▸ WORK TASK
Repeat exactly, and only, the lines below starting at the line that contains "Call (503) 213‑1292" and ending at the line that contains "[Show search]", inclusive of both.

▸ SOURCE DATA
= Beginning of Section =

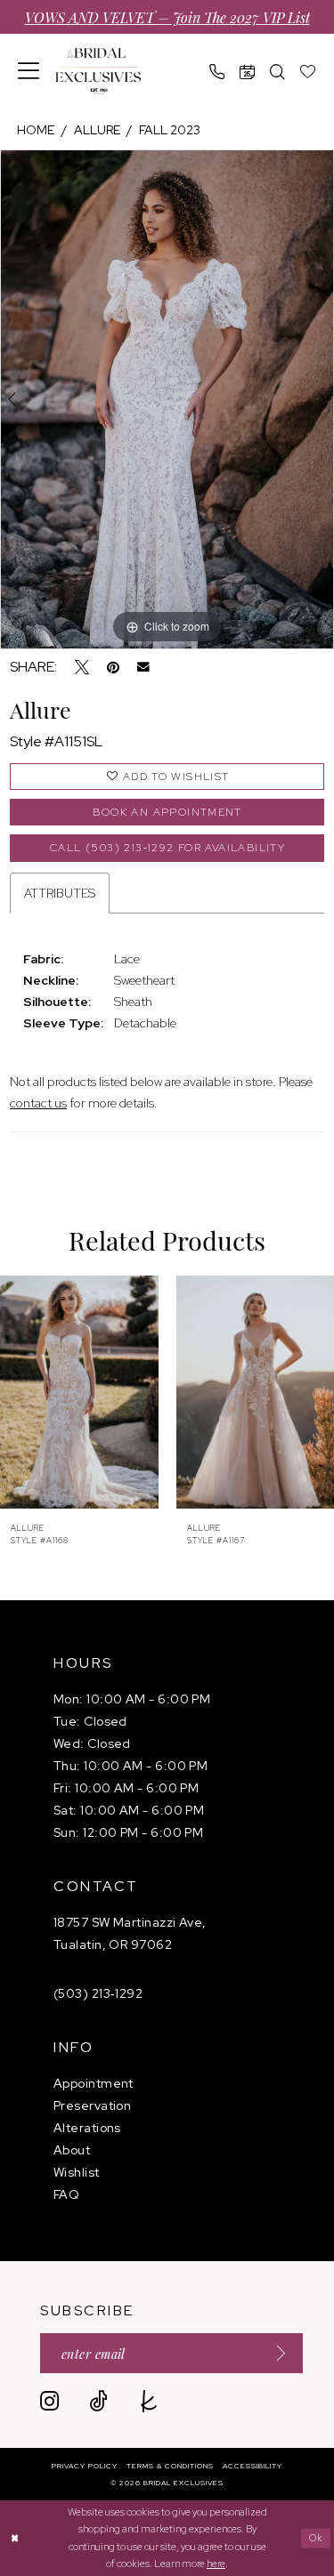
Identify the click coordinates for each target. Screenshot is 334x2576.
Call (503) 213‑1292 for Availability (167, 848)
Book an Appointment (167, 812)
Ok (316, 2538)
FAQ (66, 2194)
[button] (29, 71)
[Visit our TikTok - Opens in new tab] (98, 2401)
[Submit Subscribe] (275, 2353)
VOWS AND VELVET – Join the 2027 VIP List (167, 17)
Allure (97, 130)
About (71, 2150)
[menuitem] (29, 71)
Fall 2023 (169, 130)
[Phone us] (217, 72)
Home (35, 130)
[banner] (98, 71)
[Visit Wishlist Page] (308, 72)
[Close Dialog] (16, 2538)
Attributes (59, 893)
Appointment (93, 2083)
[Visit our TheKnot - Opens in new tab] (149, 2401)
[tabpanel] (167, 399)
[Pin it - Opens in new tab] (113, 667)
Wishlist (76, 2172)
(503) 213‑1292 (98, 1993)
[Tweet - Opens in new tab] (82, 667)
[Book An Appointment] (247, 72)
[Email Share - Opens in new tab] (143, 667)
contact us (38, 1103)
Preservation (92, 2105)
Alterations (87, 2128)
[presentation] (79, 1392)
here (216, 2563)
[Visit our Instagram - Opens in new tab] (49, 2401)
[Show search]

= End of Section =
= Beginning of Section =

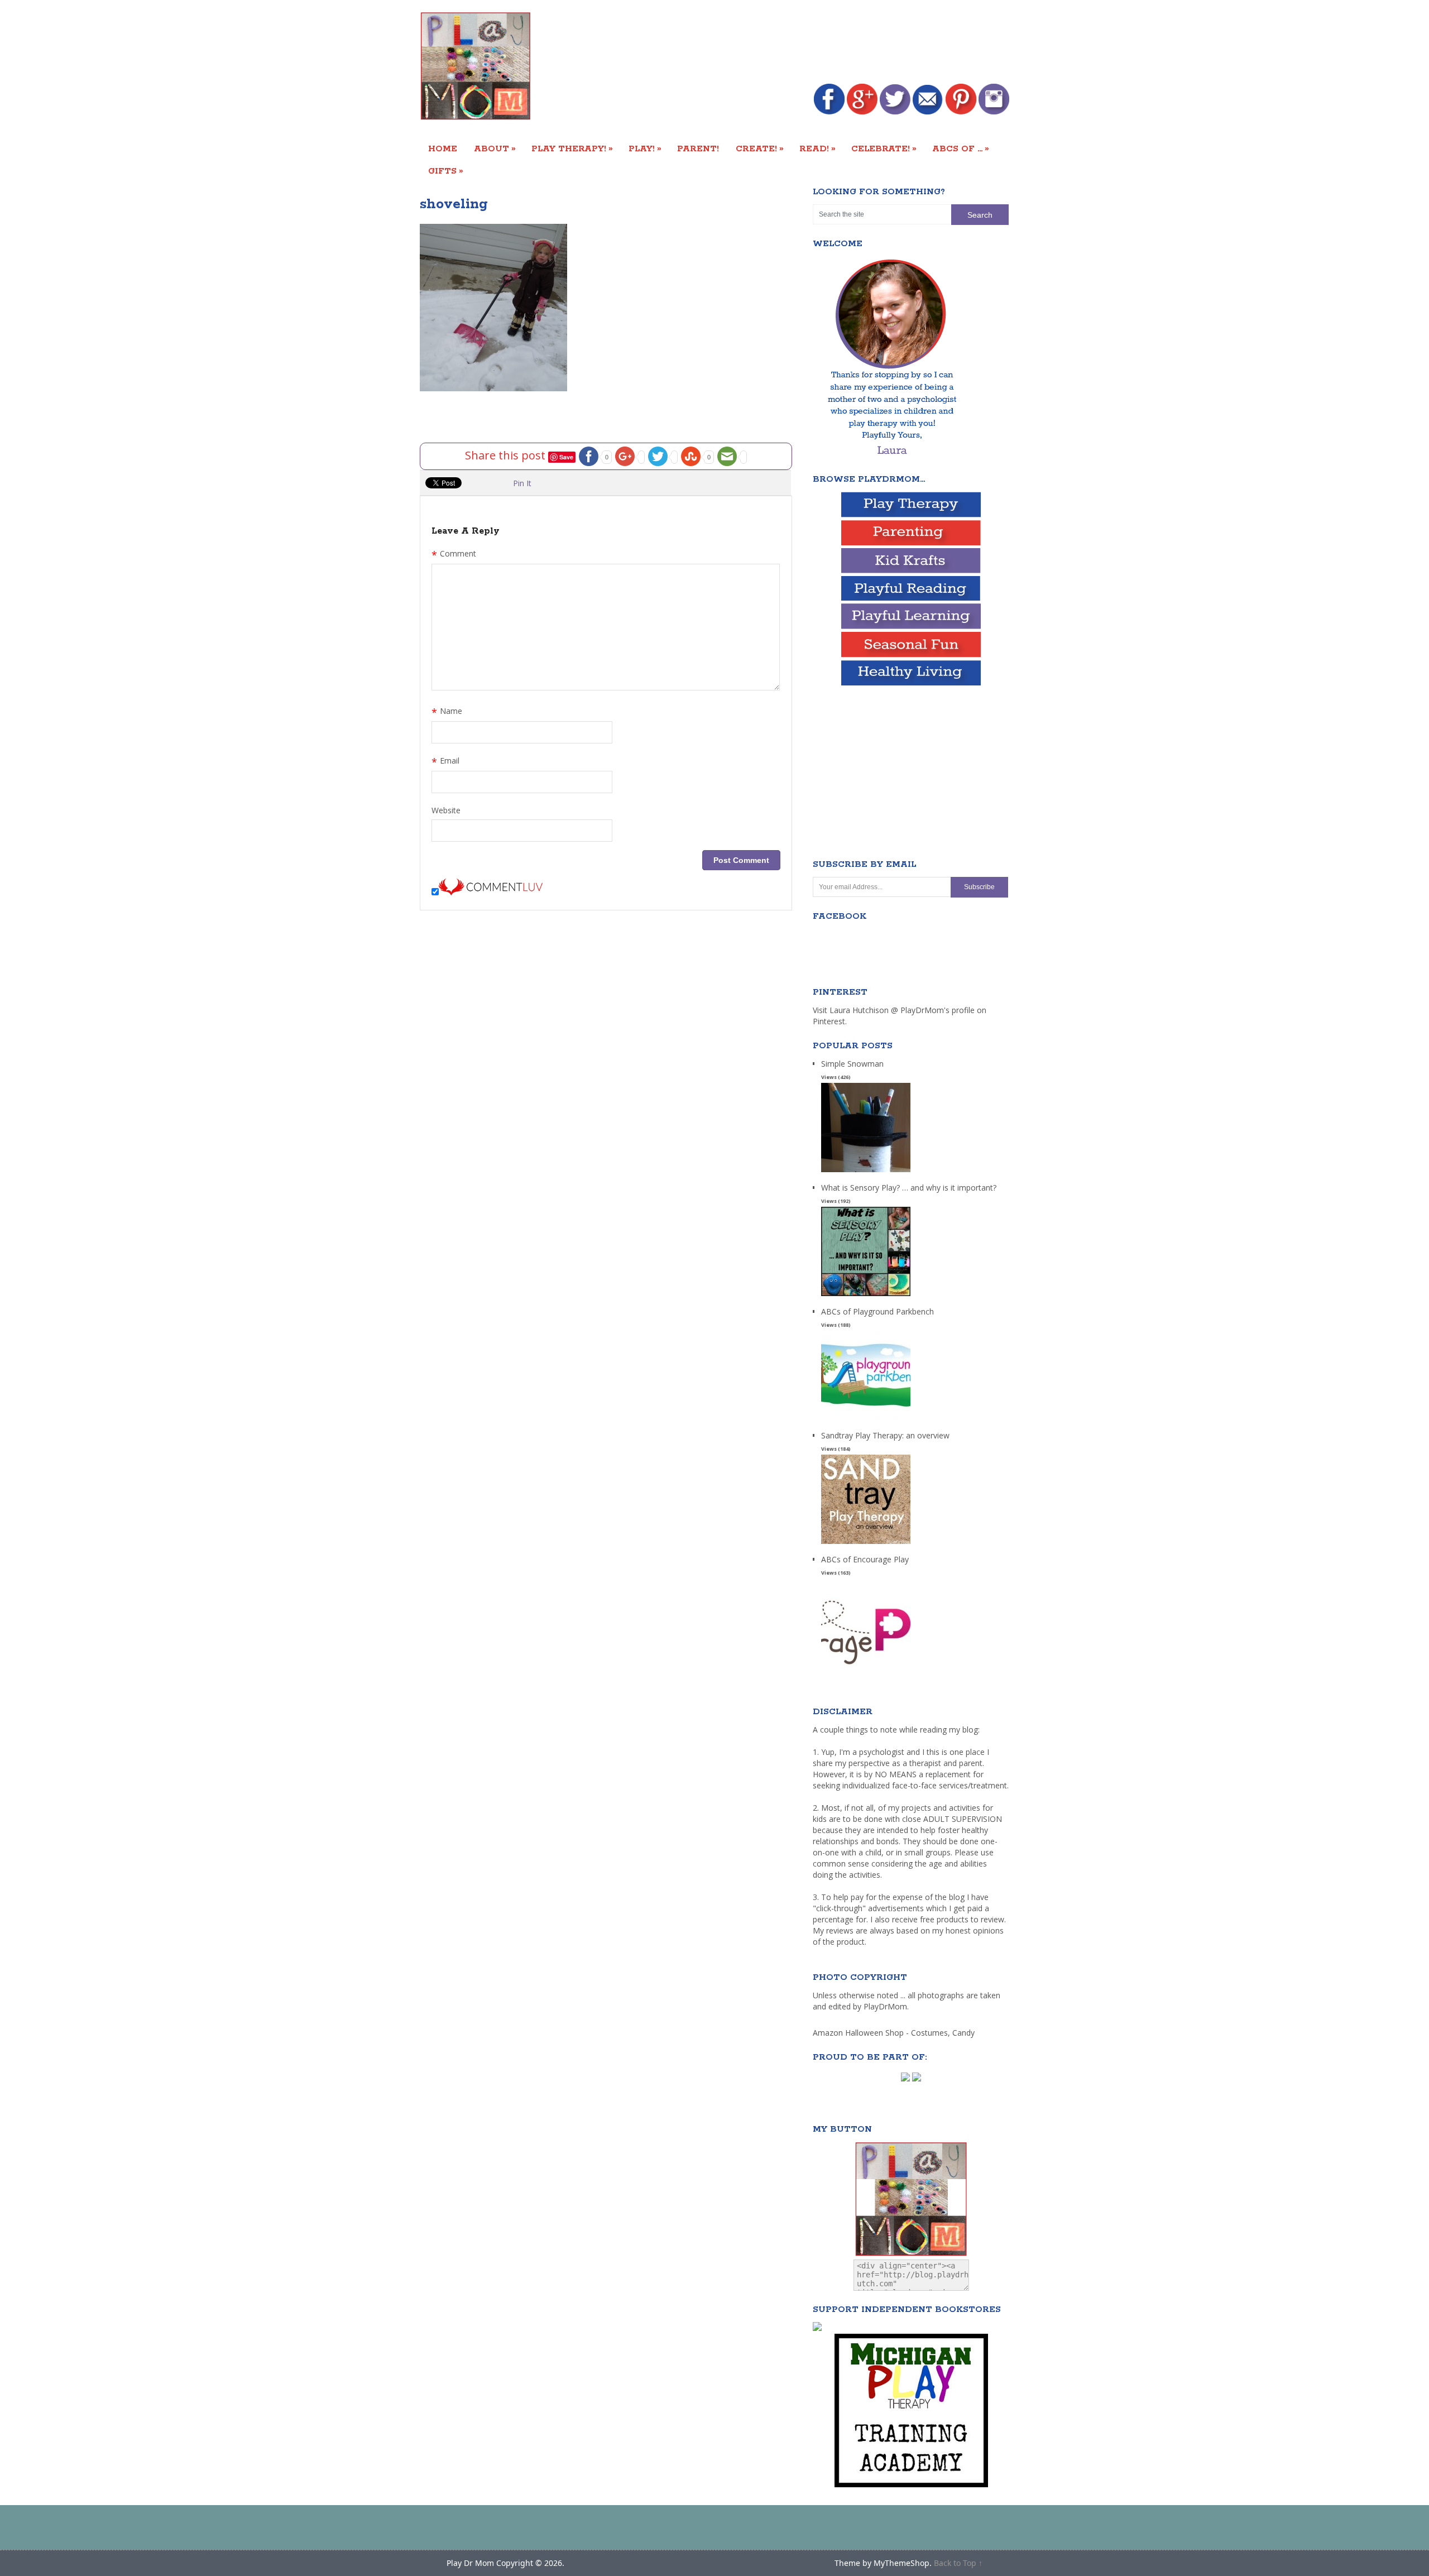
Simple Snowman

= End of Section =

▸ REPLY
Call (503) 213‑1292 for Availability (167, 848)
Book an Appointment (167, 812)
Ok (316, 2538)
FAQ (66, 2194)
[button] (29, 71)
[Visit our TikTok - Opens in new tab] (98, 2401)
[Submit Subscribe] (275, 2353)
VOWS AND VELVET – Join the 2027 VIP List (167, 17)
Allure (97, 130)
About (71, 2150)
[menuitem] (29, 71)
Fall 2023 (169, 130)
[Phone us] (217, 72)
Home (35, 130)
[banner] (98, 71)
[Visit Wishlist Page] (308, 72)
[Close Dialog] (16, 2538)
Attributes (59, 893)
Appointment (93, 2083)
[Visit our TheKnot - Opens in new tab] (149, 2401)
[tabpanel] (167, 399)
[Pin it - Opens in new tab] (113, 667)
Wishlist (76, 2172)
(503) 213‑1292 (98, 1993)
[Tweet - Opens in new tab] (82, 667)
[Book An Appointment] (247, 72)
[Email Share - Opens in new tab] (143, 667)
contact us (38, 1103)
Preservation (92, 2105)
Alterations (87, 2128)
[presentation] (79, 1392)
here (216, 2563)
[Visit our Instagram - Opens in new tab] (49, 2401)
[Show search]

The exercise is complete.